Which is harder than it sounds, because São Paulo is a loud city. Quiet places are pretty hard to come by. Restrictions on sounds do not seem to exist. People on a quiet bus who listen to music on their phones or speakers out loud. In the middle of the night if need be. Motorcycles that seem to be built to pierce your eardrums whenever they roar by. Cars with huge speaker systems rolling around the neighbourhoods, advertising some new washing detergent at crazy volumes. And then there are the blocos, the carnival parties where music is blasted at you from all possible angles. I am glad I brought my ear protection: I seemed to be the only one.
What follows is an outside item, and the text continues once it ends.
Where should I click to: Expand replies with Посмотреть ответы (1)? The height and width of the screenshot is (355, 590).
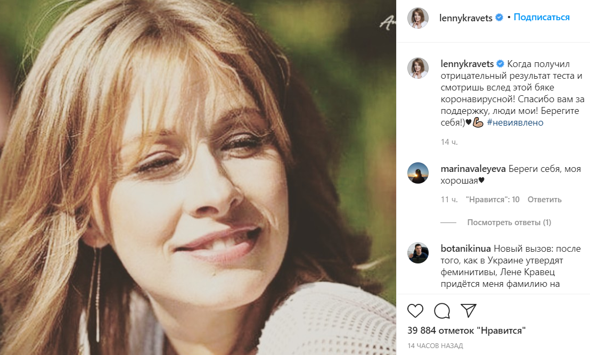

And that is the thing about Brazil I talked about with Fernão a lot. Brazil is loud, filthy and lively. Few regulations, and fewer still that were enforced. Whenever we saw something happening that was obviously not right (a father teaching his toddler to take a piss in a flower bed in our local swimming pool or a guy driving like a maniac with a bottle in his hand) his answer was consistently “It’s the Brazilian way”. And truth be told, this seems to be the essence of what guides people here. Taking pride in being able to do what you want in this wild country that somehow works, where people manage to be friendly and open somehow. Somehow they manage to live and party, despite my rough calculations confirming this should be impossible given the wages and cost of rent and food. Somehow they all manage to be friendly, despite partisan tensions ripping at the social fabric (more than ever since the Bolsonaro government came to power) and crime being rife. Somehow they manage to be optimistic, despite the economic progress being sluggish, the government deeply corrupt and inequality soaring. There is a certain pride to be found in being able to live and thrive and survive despite all this. This is Brazil in a nutshell, in this crazy, multicultural megalopolis where life is all around. As the cities’ official motto states: Non ducor, duco. I am not led, I lead.